The truth is, running isn't necessarily fun while it's happening. I feel like my thigh fat vibrates with every step, and everyone is peering out their houses to watch it jiggle as I lope past. I feel bad calling what I do "running" because I'm pretty sure a normal adult could just walk comfortably next to me and go faster. But the difficulty of it is directly proportional to my pride at finishing it :) I drop out of the last run interval and smile victoriously (through my panting.) It's truly a sickness, and I think I'm infected... the other day I got a flat tire on my way home from work, and my first thought was, crap now I'll be too late to go for a run. And when I got home and settled around 10pm, I went anyway. And felt really proud of myself after.

I really appreciate this perspective from bendoeslife: "The DVDs will end, P90X will give way to something even more Exxxxtreme(!!!), WODs will be replaced by some even cooler acronym, and we will get tired of Jillian yelling at us and telling us we’re fat... So, yes, enroll in that crazy ZUMBA class. Have fun and do INSANITY from time to time. But have a foundation with some of the lower-case lifestyles. swim. bike. run. jog. walk. lift. stretch."

Part of this decision was how lower-case this is for my lifestyle, right now. It's not financially practical for us to have gym memberships, and it doesn't fit into our parenting, with our kids as young as they are, to have one of us popping out for workouts, diminishing the hours of "team parenting" (which are precious to me, truly. I love my teammate, he keeps me sane.) It doesn't require extra equipment, not terribly. I already had the runners and yoga pants and ipod timer thingy. I had to get a knee brace. I need to get a sports bra. I drool over garmins, but it's hardly a necessity. I don't have to take a tonne of time, I don't have to drive anywhere. I step outside my door. Later, I step back in and take a shower.

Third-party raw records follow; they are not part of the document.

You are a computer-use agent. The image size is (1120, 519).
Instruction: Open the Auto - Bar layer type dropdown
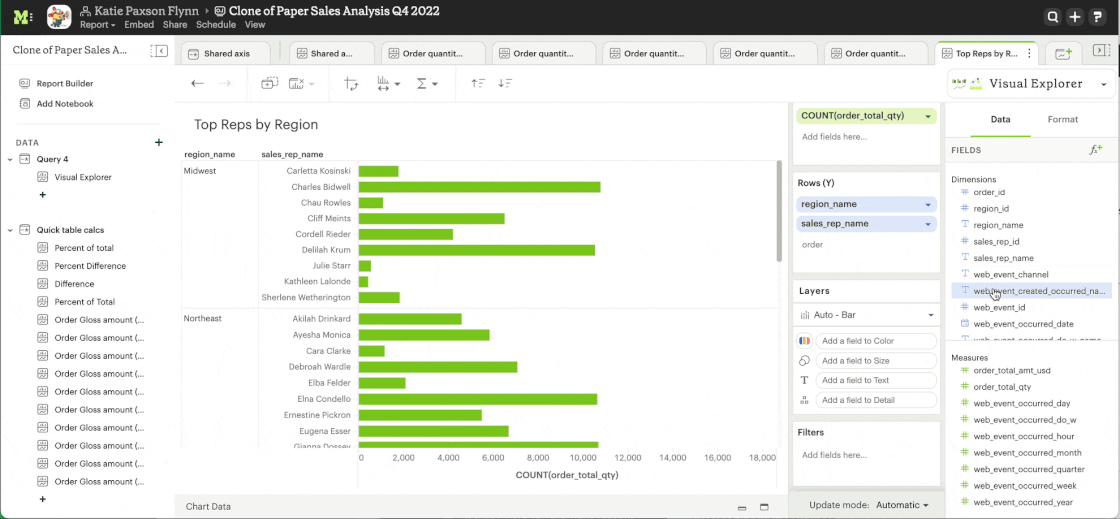coord(867,315)
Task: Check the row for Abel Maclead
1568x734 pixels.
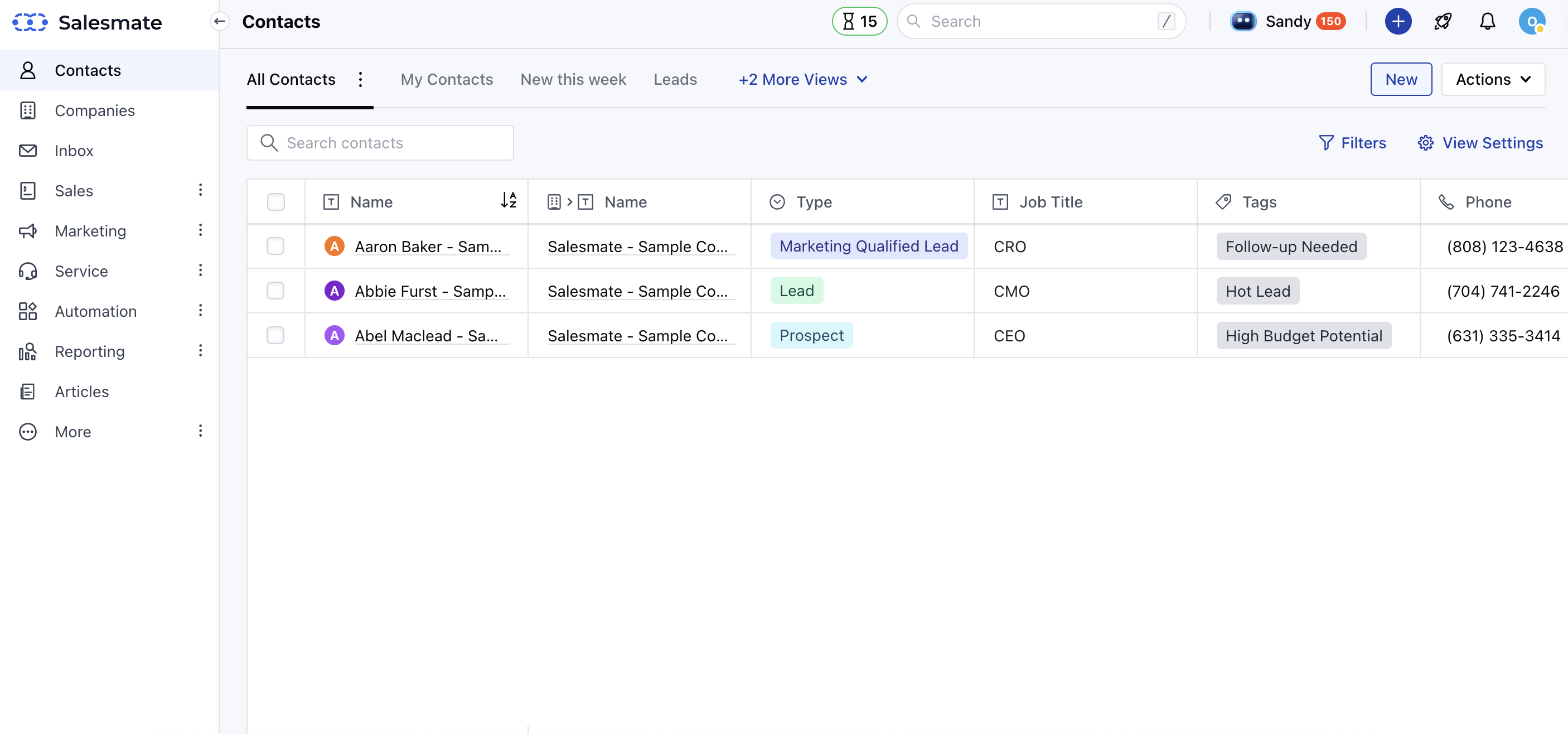Action: pyautogui.click(x=276, y=335)
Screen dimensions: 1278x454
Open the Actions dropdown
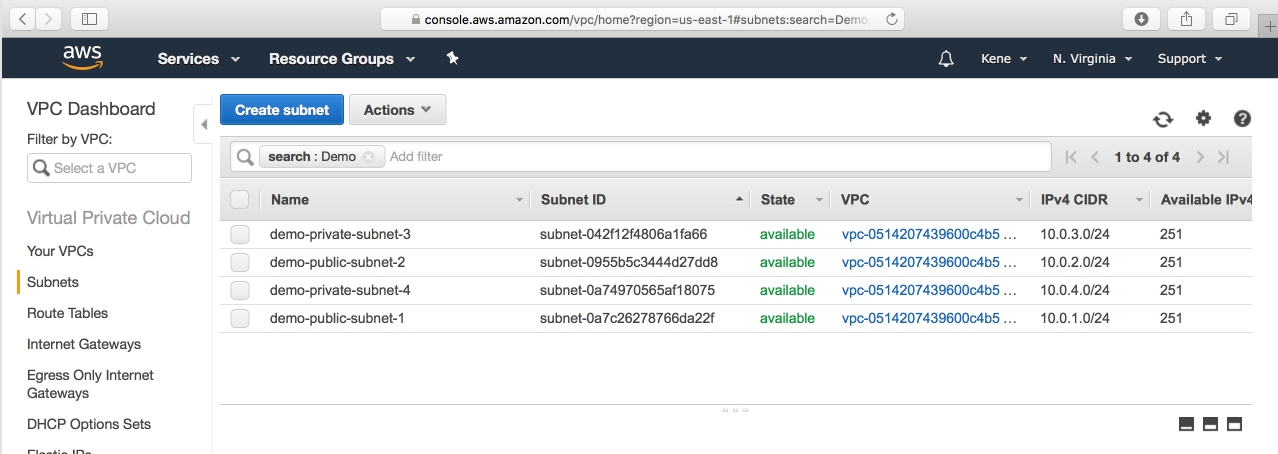[397, 110]
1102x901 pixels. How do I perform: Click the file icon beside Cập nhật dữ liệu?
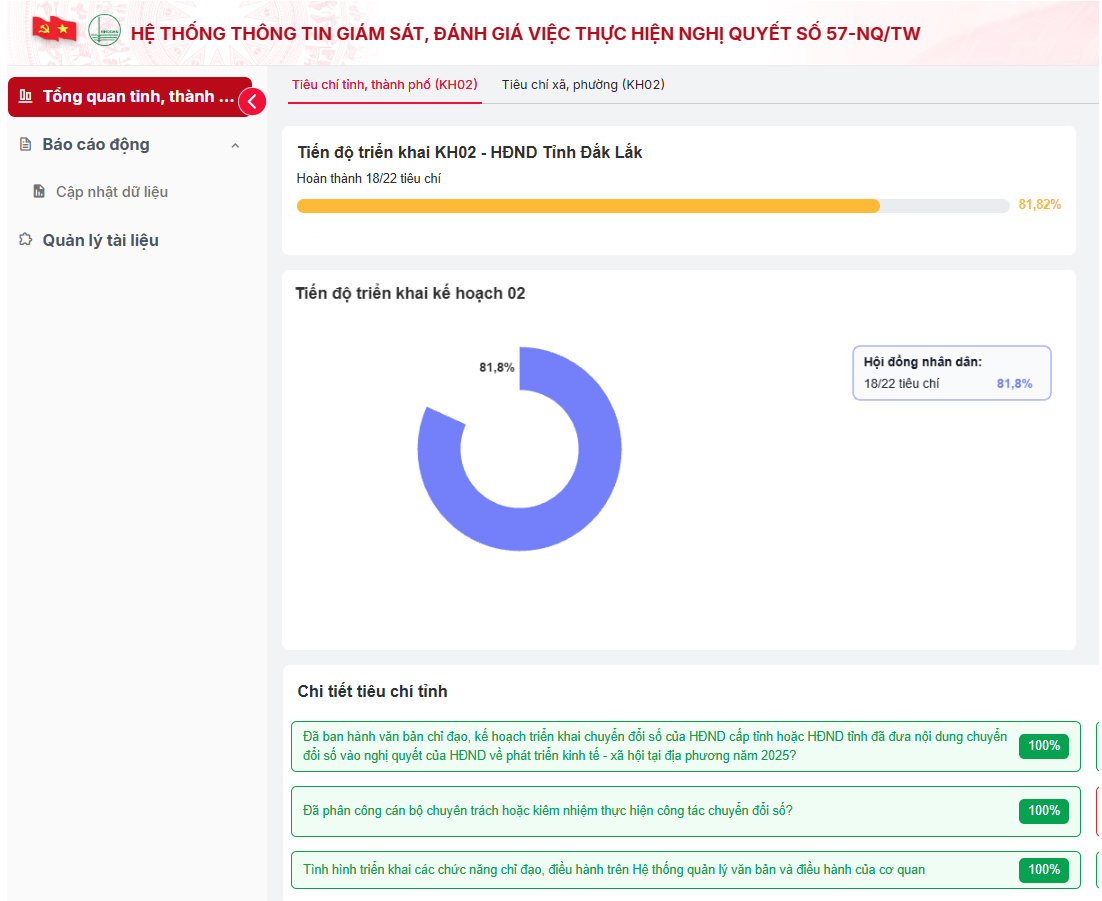tap(39, 192)
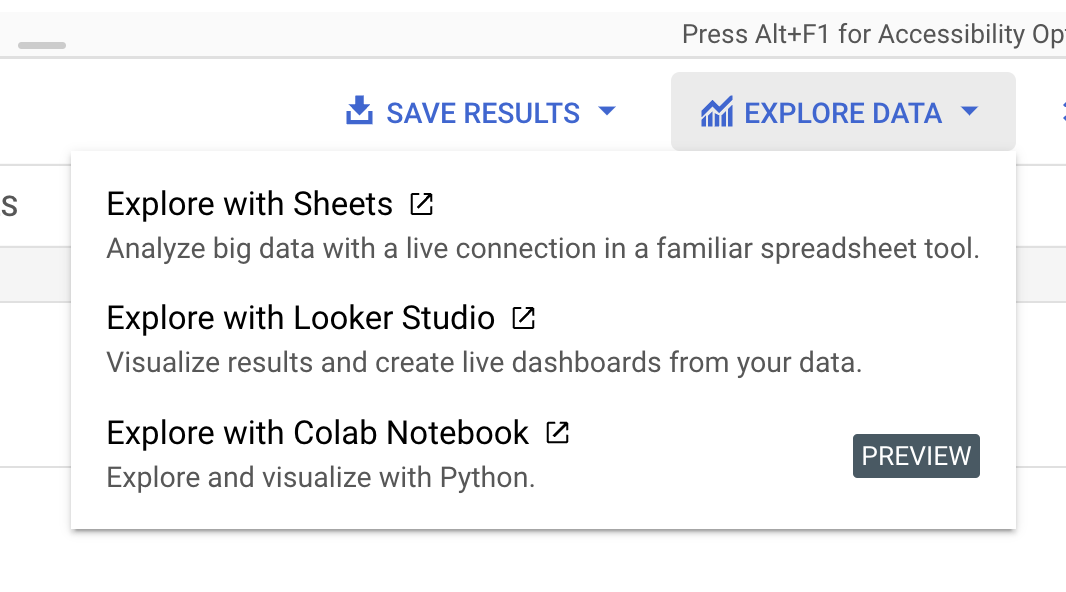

I have to say, it's hard to measure the benefits of cardio exercise like this. It's not like weight-training, which my body and psyche is more tuned for. I don't know how to describe it, but I don't feel like running lasts into the next day - it lasts until the sweat is washed away! But I've started to notice I don't get huffy walking up the stairs to Bean's bedroom, I'm not totally wiped out pushing the kids in the shopping cart up the ramp from the parkade (Yes, my supermarket has a parkade, it's awesome. We have winter here.) I guess I can see a muscle get bigger, or feel it get stronger. But I can't tell, day to day, that my heart and my lungs are healthier. I'm starting to see these aspects of my health in a different way. To be honest, I've been dragging around this extra weight with a tired ticker for so long, it became my normal. So.